• _Problem to solve_: An exact transcription of every record is needed, leaving out the pictures.

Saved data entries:
^^^^^^^^

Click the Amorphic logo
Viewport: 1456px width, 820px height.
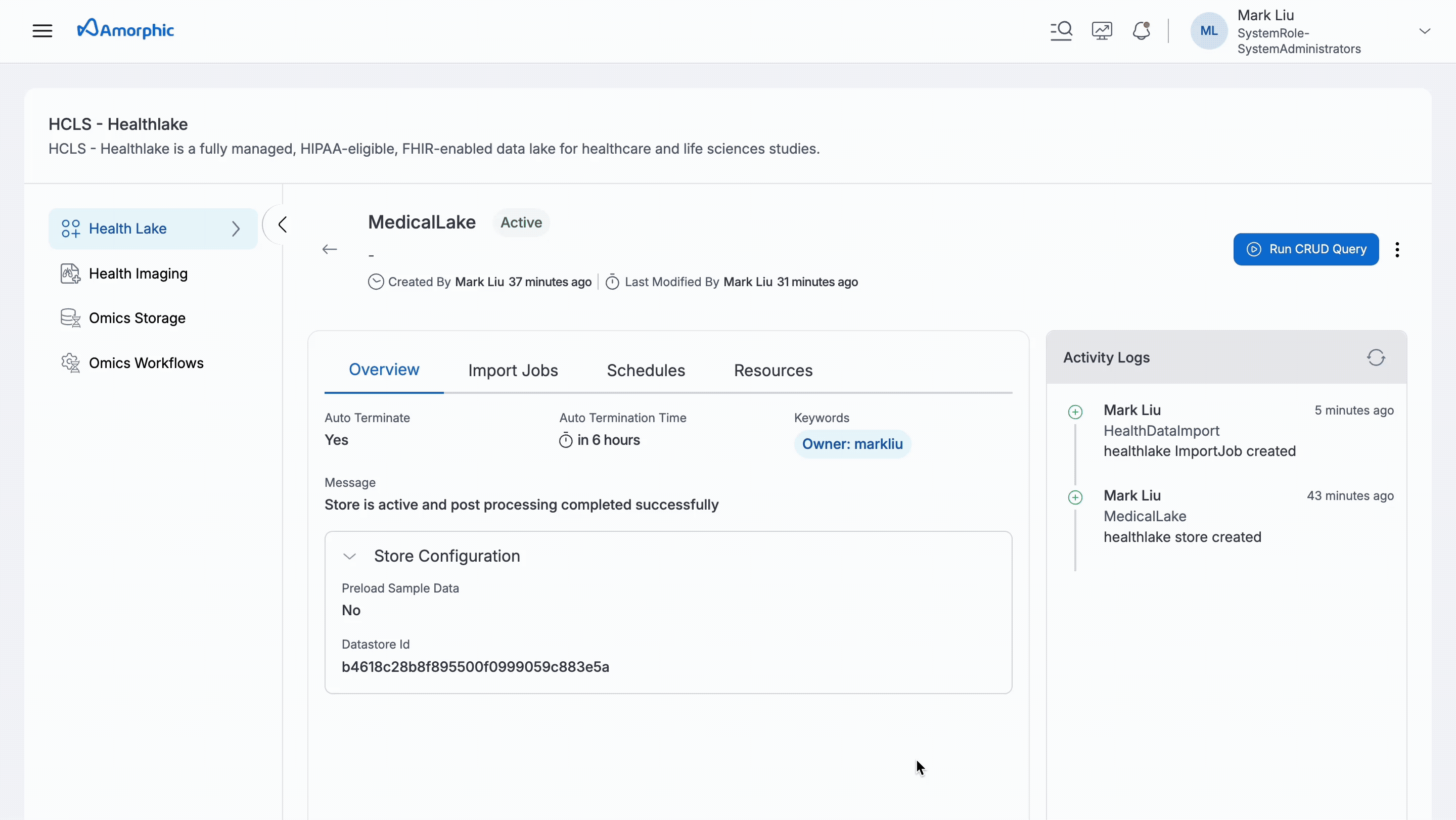[x=125, y=29]
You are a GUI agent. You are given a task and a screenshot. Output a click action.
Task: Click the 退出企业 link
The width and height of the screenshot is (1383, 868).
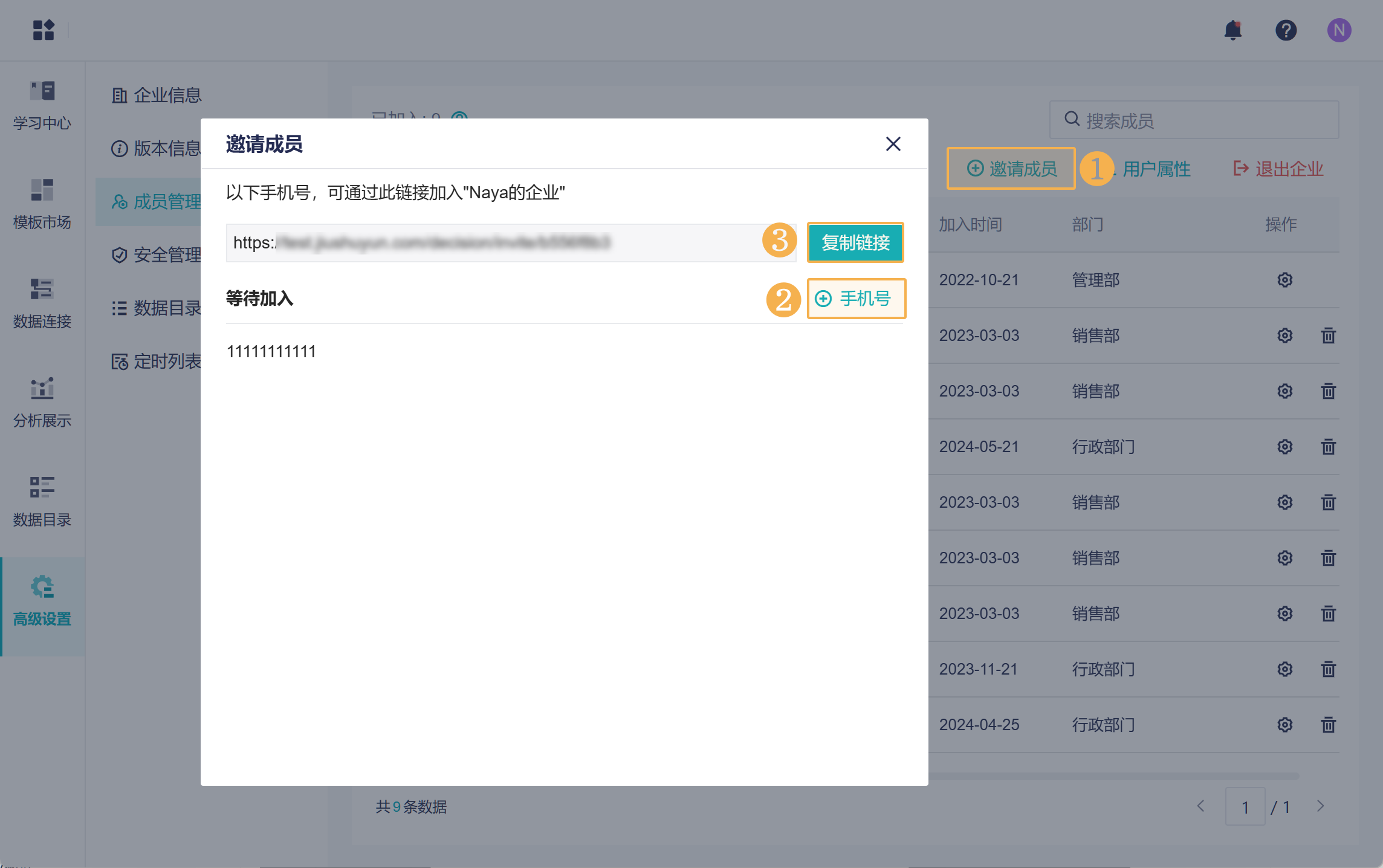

^^^^^^^^

• _Response box_:
Click the Amorphic logo
Viewport: 1456px width, 820px height.
[x=125, y=29]
You are a GUI agent. You are given a task and a screenshot. Output a click action.
Task: Click the 退出企业 link
The width and height of the screenshot is (1383, 868).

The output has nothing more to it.